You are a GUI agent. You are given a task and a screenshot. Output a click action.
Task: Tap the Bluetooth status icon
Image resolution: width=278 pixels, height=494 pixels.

------------------------------------------------

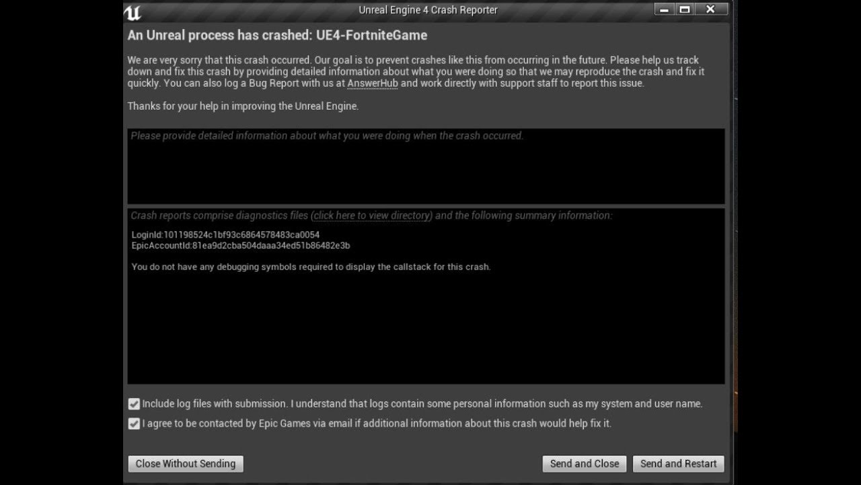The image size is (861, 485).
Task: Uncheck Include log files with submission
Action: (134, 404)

------------------------------------------------

:: Work task ::
Go back to the listing above. Copy word for word the lines from the one with "Task: Tap the Bluetooth status icon" through the one with "Image resolution: width=278", and nothing more.

:: Answer ::
Task: Tap the Bluetooth status icon
Image resolution: width=278 pixels, height=494 pixels.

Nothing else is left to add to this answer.